--- start of DATA EXCERPTS ---

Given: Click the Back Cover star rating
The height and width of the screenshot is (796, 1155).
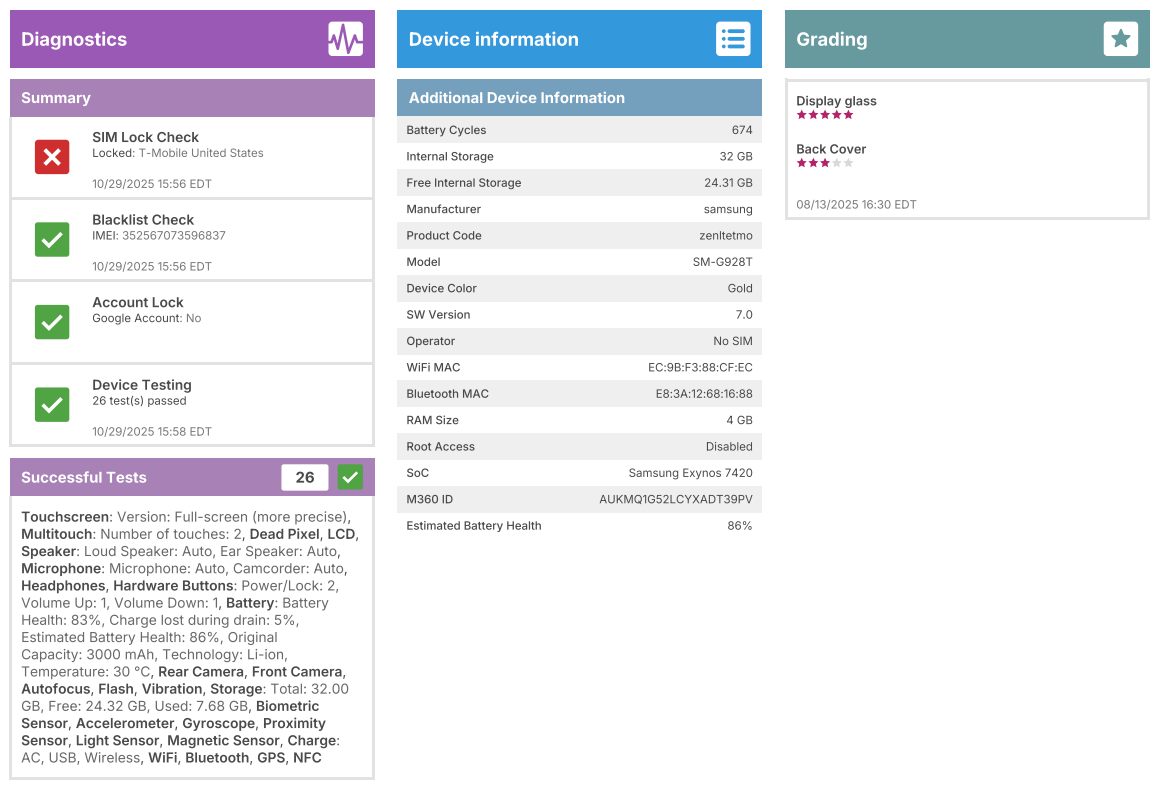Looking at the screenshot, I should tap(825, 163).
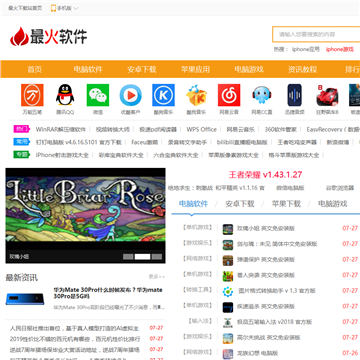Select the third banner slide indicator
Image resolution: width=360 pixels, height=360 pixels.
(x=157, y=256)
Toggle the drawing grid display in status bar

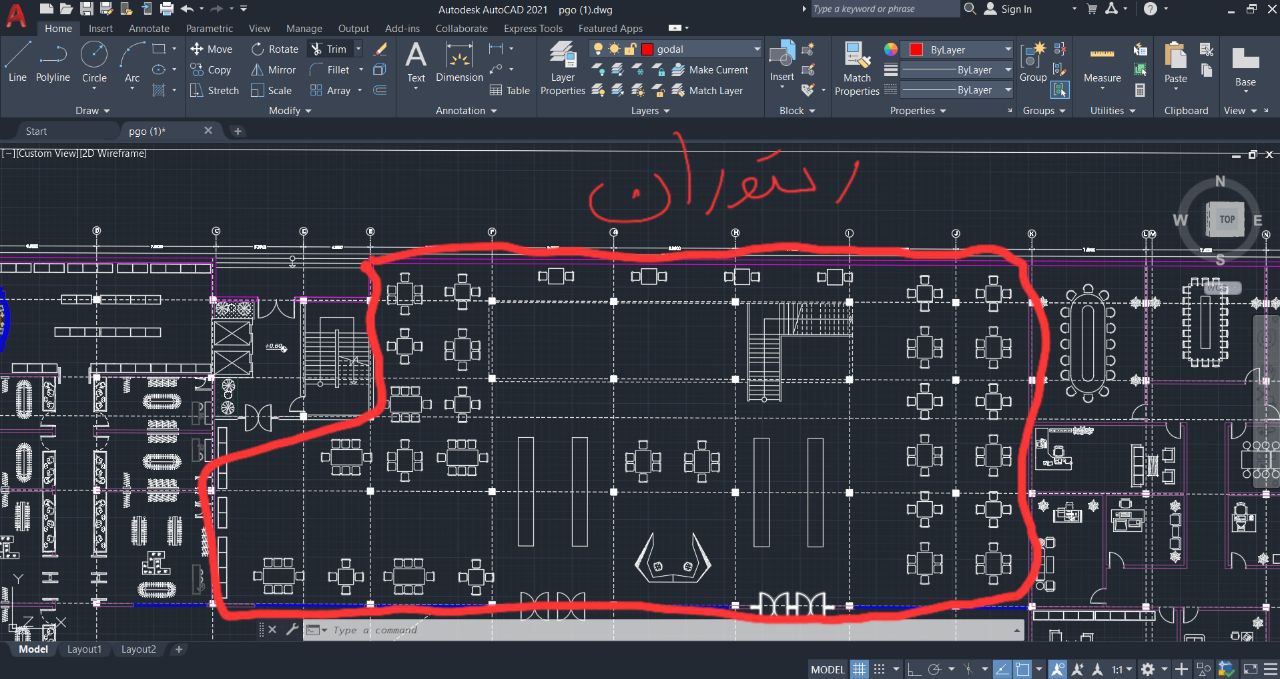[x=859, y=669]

--- end of DATA EXCERPTS ---

__WORK TO BE COMPLETED__: Show each line of the entries above that contains the string "height". Treat case as significant.

__SOLUTION TO THE EXERCISE__:
The height and width of the screenshot is (796, 1155).
Image resolution: width=360 pixels, height=360 pixels.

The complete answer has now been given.